Any ideas how to squeeze some cycles out of it?

任何想法如何从中挤出一些周期？

(Note: this question is for people that enjoy such things, not for people to tell me xyzoptimization is evil.)

（注意：这个问题是针对喜欢这些东西的人，而不是让人们告诉我 xyzoptimization 是邪恶的。）

[edit]Thanks everyone for the ideas! I've learnt a few other things, too. Cool!

[编辑]感谢大家的想法！我也学到了一些其他的东西。凉爽的！

Answer 1

回答by Anton Tykhyy

Bit Twiddling Hacksoffers an excellent collection of, er, bit twiddling hacks, with performance/optimisation discussion attached. My favourite solution for your problem (from that site) is ?multiply and lookup?:

Bit Twiddling Hacks提供了一系列优秀的，呃，bittwiddlinghack，并附有性能/优化讨论。对于您的问题（来自该站点），我最喜欢的解决方案是？乘法和查找？：

unsigned int v;  // find the number of trailing zeros in 32-bit v 
int r;           // result goes here
static const int MultiplyDeBruijnBitPosition[32] = 
{
  0, 1, 28, 2, 29, 14, 24, 3, 30, 22, 20, 15, 25, 17, 4, 8, 
  31, 27, 13, 23, 21, 19, 16, 7, 26, 12, 18, 6, 11, 5, 10, 9
};
r = MultiplyDeBruijnBitPosition[((uint32_t)((v & -v) * 0x077CB531U)) >> 27];

Helpful references:

有用的参考资料：

"Using de Bruijn Sequences to Index a 1 in a Computer Word" - Explanation about why the above code works.
"Board Representation > Bitboards > BitScan" - Detailed analysis of this problem, with a particular focus on chess programming

“使用 de Bruijn 序列索引计算机单词中的 1” - 解释上述代码为何有效。
“ Board Representation > Bitboards > BitScan” - 这个问题的详细分析，特别关注国际象棋编程

Answer 2

回答by ephemient

Why not use the built-in ffs? (I grabbed a man page from Linux, but it's more widely available than that.)

为什么不使用内置的ffs？（我从 Linux 中获取了一个手册页，但它比这更广泛可用。）

ffs(3) - Linux man page
Name
ffs - find first bit set in a word
Synopsis
#include <strings.h>
int ffs(int i);
#define _GNU_SOURCE
#include <string.h>
int ffsl(long int i);
int ffsll(long long int i);
Description
The ffs() function returns the position of the first (least significant) bit set in the word i. The least significant bit is position 1 and the most significant position e.g. 32 or 64. The functions ffsll() and ffsl() do the same but take arguments of possibly different size.
Return Value
These functions return the position of the first bit set, or 0 if no bits are set in i.
Conforming to
4.3BSD, POSIX.1-2001.
Notes
BSD systems have a prototype in <string.h>.

ffs(3) - Linux 手册页
姓名
ffs - 找到一个字中的第一个位
概要
#include <strings.h>
int ffs(int i);
#define _GNU_SOURCE
#include <string.h>
int ffsl(long int i);
int ffsll(long long int i);
描述
ffs() 函数返回在字 i 中设置的第一个（最低有效）位的位置。最低有效位是位置 1，最高有效位是例如 32 或 64。函数 ffsll() 和 ffsl() 执行相同的操作，但采用可能不同大小的参数。
返回值
这些函数返回第一个位集的位置，如果没有在 i 中设置位，则返回 0。
符合
4.3BSD，POSIX.1-2001。
笔记
BSD 系统的原型是<string.h>.

Answer 3

回答by Mehrdad Afshari

There is an x86 assembly instruction (bsf) that will do it. :)

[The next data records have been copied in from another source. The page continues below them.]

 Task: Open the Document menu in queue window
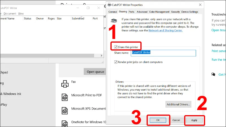pyautogui.click(x=10, y=14)
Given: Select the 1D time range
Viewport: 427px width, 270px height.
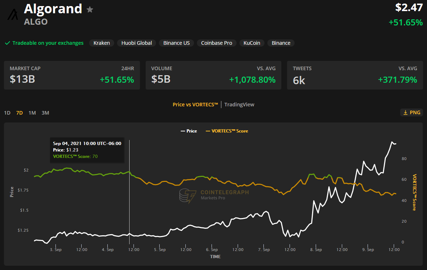Looking at the screenshot, I should pyautogui.click(x=7, y=113).
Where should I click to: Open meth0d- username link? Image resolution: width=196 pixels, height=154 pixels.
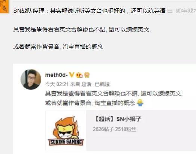pyautogui.click(x=56, y=75)
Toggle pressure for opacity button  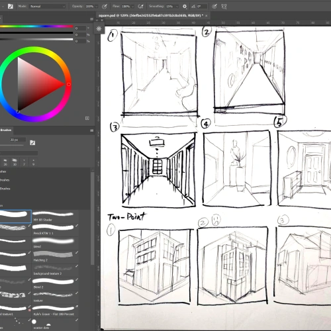[105, 7]
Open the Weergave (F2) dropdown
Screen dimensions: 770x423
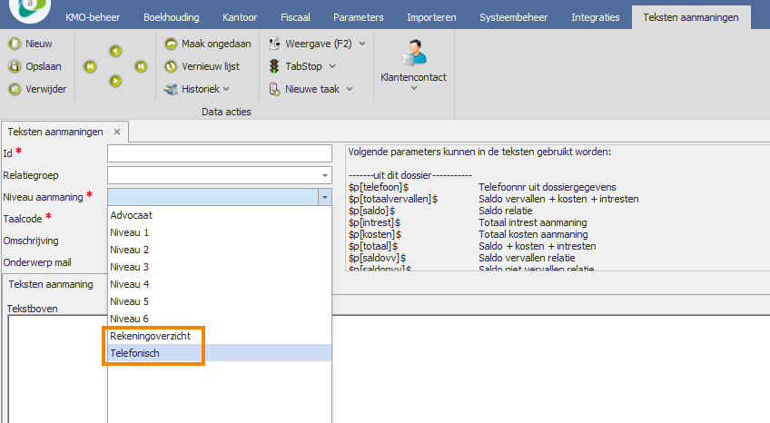tap(362, 43)
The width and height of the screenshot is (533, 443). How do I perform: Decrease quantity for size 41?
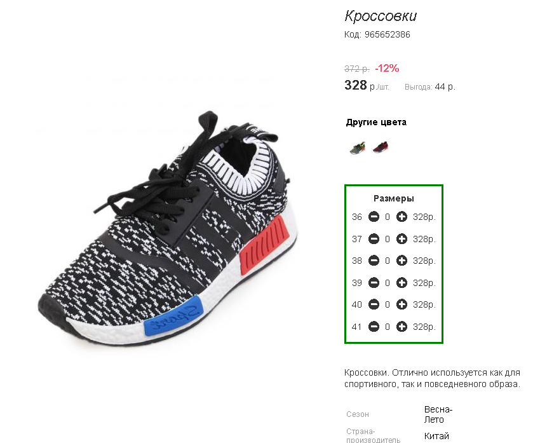click(x=374, y=327)
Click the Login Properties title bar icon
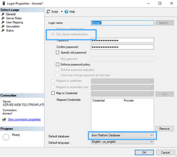The height and width of the screenshot is (157, 177). coord(4,4)
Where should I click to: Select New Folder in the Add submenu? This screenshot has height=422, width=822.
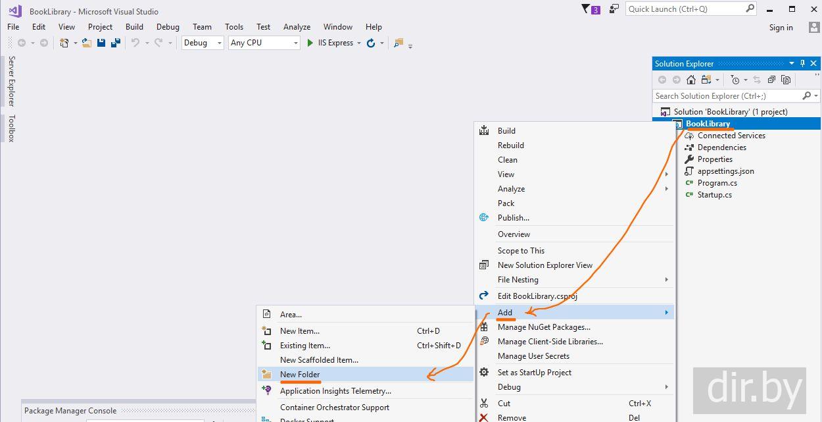click(300, 375)
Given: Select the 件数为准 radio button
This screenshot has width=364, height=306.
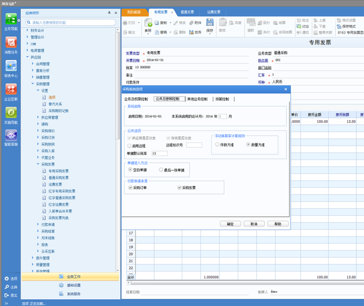Looking at the screenshot, I should [x=217, y=144].
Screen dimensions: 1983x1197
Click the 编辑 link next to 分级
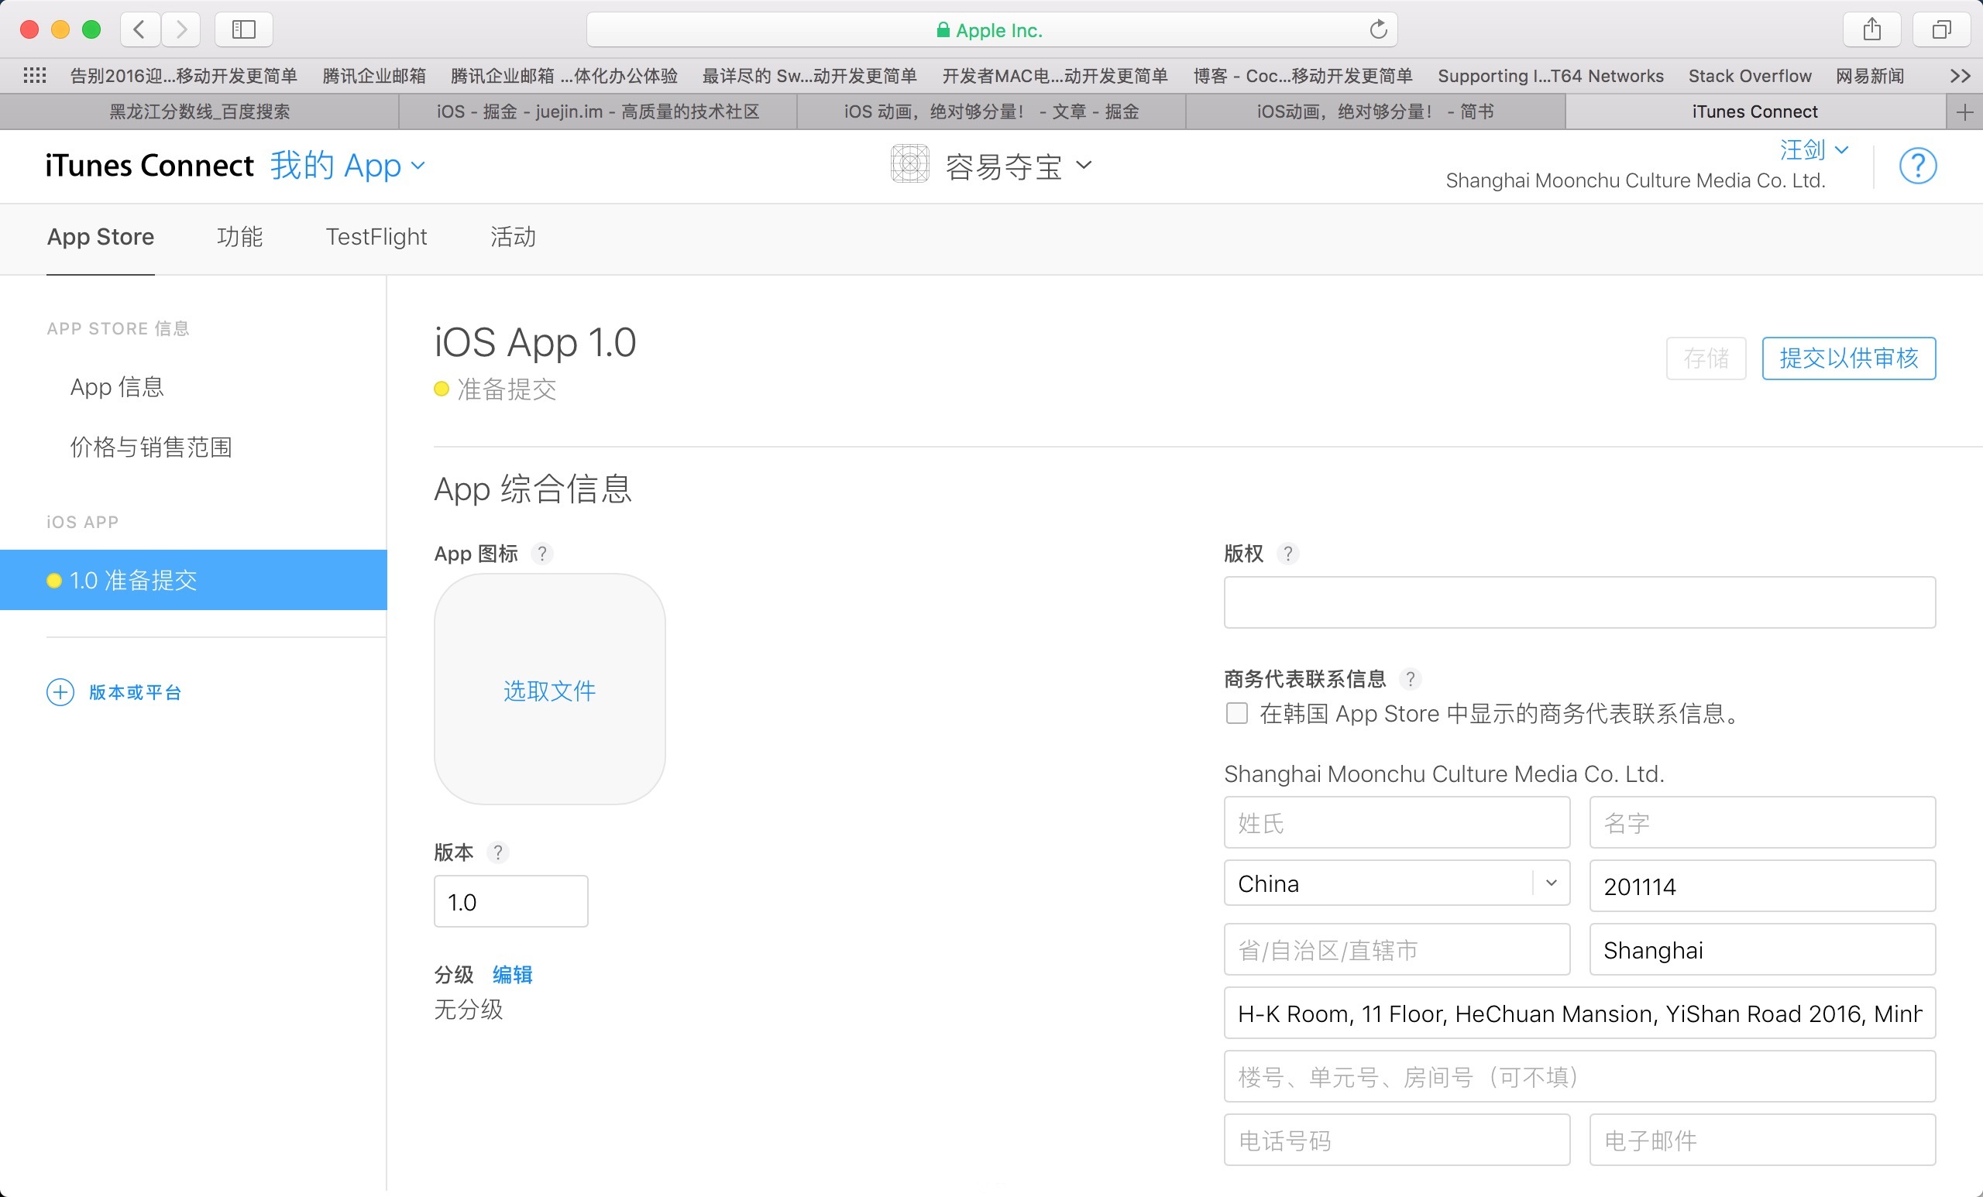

有一个 x86 汇编指令 ( bsf) 可以做到这一点。:)

More optimized?!

更优化？！

Side Note:

边注：

Optimization at this level is inherently architecture dependent. Today's processors are too complex(in terms of branch prediction, cache misses, pipelining) that it's so hard to predict which code is executed faster on which architecture. Decreasing operations from 32 to 9 or things like that might even decrease the performance on some architectures. Optimized code on a single architecture might result in worse code in the other. I think you'd either optimize this for a specific CPU or leave it as it is and let the compiler to choose what it thinks it's better.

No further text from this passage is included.